Reading text:
>>>
Conservative South Korean President Welcomes Bill Gates to Talk Vaccines

SEOUL, SOUTH KOREA - AUGUST 16: Microsoft Corp co-founder Bill Gates (L) talks with South
Kim Hong-Ji - Pool/Getty

Conservative South Korean President Yoon Suk-yeol met with billionaire Microsoft founder and vaccine advocate Bill Gates on Tuesday to discuss Seoul’s current and future plans to cooperate with the Bill & Melinda Gates Foundation to further vaccine research and development both within South Korea and worldwide, Yonhap News Agency reported.

President Yoon spoke with Gates at South Korea’s presidential office in Seoul on August 16. During the meeting, President Yoon expressed gratitude to Gates “for helping South Korea’s SK Bioscience Co. develop the country’s first homegrown COVID-19 [Chinese coronavirus] vaccine in June,” according to Yonhap News Agency.

“On behalf of the government of the Republic of Korea, I too would like to establish substantive cooperative relations with your foundation so that our country can contribute to promoting the health of the world’s citizens while continuing to build advanced bio health technologies,” Yoon said.

Bill Gates co-chairs the Bill & Melinda Gates Foundation along with his ex-wife, Melinda Gates. The foundation is one of the world’s leading promoters of vaccine uptake and regularly partners with major international aid organizations such as the United Nations (U.N.) to support vaccine development and distribution in poorer countries, including vaccines against the Chinese coronavirus.

Microsoft Corp co-founder Bill Gates attends a meeting with South Korea’s National Assembly Speaker Kim Jin-pyo (not pictured) at the National Assembly on August 16, 2022 in Seoul, South Korea. Bill Gates was set to deliver a speech at the National Assembly on the importance of international health cooperation in the face of contagious diseases like COVID-19. (Kim Hong-Ji – Pool/Getty Images)

The Bill & Melinda Gates Foundation is a founding partner of GAVI, which is a public-private vaccine alliance that funds the distribution of “new and under-used vaccines” in developing nations, according to GAVI’s website. GAVI’s other major partners include the United Nation’s international public health agency (the World Health Organization), the United Nations Children’s Fund (UNICEF), and the World Bank.

The Bill & Melinda Gates Foundation announced in May 2020 that it committed a $3.6 million grant to SK Bioscience “[t]o develop a COVID-19 [Chinese coronavirus] vaccine that can be produced in large amounts at low cost to meet the pandemic-response needs of low- and middle-income countries.”

South Korea’s government signed a Memorandum of Understanding (MoU) with the Bill & Melinda Gates Foundation on August 16 that outlined plans to “expand international health partnerships and enhance biotechnology manpower in low- and middle-income countries,” according to Yonhap News Agency.

“Under the arrangement, they will also jointly develop vaccines, diagnostic devices, and treatment for infectious diseases and work together to reduce global health inequality,” Seoul said of the MoU.
<<<
Source information:
>>>
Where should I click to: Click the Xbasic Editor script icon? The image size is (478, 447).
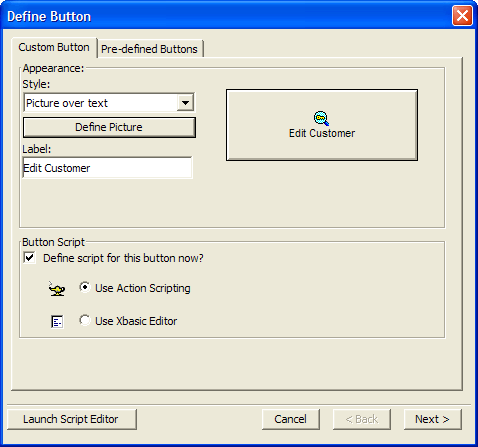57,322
<<<
>>>
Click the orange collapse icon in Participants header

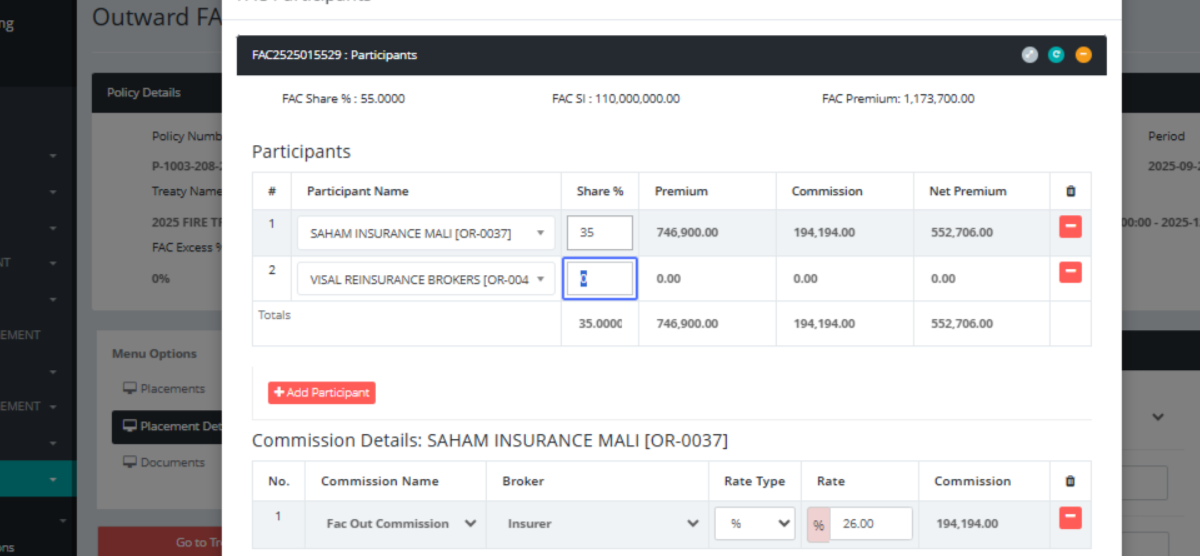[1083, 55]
<<<
>>>
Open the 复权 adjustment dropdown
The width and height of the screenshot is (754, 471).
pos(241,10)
<<<
Prompt:
Rewrite the article on the Gates meeting starting with "SEOUL, SOUTH KOREA - AUGUST" and going on through "News Agency reported.", changing "billionaire" to "wealthy". The data above is not needed for working with the article on the Gates meeting.

Output below:
SEOUL, SOUTH KOREA - AUGUST 16: Microsoft Corp co-founder Bill Gates (L) talks with South
Kim Hong-Ji - Pool/Getty

Conservative South Korean President Yoon Suk-yeol met with wealthy Microsoft founder and vaccine advocate Bill Gates on Tuesday to discuss Seoul’s current and future plans to cooperate with the Bill & Melinda Gates Foundation to further vaccine research and development both within South Korea and worldwide, Yonhap News Agency reported.